> [WRITTEN INSTRUCTION] Gather each line in the listing below that includes the word "beside" and copy them out.

— start of DATA SECTION —

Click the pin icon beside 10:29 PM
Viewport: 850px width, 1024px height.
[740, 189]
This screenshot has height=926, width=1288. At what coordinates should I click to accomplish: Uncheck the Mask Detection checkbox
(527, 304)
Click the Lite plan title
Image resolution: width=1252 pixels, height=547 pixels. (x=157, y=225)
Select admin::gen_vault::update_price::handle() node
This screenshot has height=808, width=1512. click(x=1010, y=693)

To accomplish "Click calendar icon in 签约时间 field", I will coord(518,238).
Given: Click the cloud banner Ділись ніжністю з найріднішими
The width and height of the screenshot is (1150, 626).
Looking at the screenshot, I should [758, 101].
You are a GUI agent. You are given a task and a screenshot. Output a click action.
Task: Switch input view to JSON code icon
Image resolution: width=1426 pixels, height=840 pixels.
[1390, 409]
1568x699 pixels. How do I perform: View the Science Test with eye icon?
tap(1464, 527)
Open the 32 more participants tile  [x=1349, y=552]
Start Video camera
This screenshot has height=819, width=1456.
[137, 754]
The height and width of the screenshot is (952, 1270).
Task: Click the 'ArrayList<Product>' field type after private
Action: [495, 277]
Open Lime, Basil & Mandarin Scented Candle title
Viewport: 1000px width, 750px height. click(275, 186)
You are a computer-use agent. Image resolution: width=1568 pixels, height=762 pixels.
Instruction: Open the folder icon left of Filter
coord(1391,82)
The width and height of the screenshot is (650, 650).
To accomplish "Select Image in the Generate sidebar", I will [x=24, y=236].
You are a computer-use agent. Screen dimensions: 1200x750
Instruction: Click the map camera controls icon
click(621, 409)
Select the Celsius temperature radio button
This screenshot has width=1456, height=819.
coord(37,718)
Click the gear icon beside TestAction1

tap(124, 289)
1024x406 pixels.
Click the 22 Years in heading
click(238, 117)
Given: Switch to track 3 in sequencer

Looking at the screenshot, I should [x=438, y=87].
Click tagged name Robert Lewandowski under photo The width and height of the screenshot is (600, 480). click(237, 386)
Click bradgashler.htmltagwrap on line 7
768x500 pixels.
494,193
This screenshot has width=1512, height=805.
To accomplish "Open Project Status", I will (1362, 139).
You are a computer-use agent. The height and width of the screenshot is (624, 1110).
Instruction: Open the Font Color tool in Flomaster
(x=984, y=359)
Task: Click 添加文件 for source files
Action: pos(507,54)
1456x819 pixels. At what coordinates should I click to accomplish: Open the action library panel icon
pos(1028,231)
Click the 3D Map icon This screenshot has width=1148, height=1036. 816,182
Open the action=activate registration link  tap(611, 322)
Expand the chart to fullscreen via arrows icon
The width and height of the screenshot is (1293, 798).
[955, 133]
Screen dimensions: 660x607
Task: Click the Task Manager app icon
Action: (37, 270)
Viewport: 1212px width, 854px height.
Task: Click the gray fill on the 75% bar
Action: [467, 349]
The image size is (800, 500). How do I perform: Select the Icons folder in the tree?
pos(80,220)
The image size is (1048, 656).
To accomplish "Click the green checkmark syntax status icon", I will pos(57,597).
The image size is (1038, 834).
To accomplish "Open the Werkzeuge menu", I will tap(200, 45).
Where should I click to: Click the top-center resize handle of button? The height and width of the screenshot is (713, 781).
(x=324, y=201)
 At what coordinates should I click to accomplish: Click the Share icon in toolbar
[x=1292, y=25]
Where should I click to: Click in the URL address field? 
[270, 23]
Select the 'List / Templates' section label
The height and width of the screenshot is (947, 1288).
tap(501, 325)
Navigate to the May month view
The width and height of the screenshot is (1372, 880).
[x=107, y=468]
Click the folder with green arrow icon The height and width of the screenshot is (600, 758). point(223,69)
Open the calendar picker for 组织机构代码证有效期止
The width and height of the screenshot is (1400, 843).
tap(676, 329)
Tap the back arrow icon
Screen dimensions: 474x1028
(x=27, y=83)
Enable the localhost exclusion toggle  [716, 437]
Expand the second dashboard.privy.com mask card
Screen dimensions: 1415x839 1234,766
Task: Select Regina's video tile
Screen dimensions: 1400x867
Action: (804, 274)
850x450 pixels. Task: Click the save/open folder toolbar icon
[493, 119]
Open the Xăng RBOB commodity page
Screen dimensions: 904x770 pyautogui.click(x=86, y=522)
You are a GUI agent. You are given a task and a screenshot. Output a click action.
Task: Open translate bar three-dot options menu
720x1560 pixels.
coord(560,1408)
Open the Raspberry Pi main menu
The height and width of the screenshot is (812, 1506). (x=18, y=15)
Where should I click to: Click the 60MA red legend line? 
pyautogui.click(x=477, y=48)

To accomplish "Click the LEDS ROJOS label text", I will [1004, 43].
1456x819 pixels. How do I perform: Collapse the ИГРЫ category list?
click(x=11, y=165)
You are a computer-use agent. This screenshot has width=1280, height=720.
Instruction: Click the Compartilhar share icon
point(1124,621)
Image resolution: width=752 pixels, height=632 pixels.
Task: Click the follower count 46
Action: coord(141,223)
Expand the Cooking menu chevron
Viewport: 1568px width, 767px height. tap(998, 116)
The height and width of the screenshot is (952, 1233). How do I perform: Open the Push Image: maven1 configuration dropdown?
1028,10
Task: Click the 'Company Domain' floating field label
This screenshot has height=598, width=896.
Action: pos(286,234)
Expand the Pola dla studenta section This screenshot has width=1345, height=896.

— end of DATA SECTION —

> [RESULT]
Click the pin icon beside 10:29 PM
Click the gear icon beside TestAction1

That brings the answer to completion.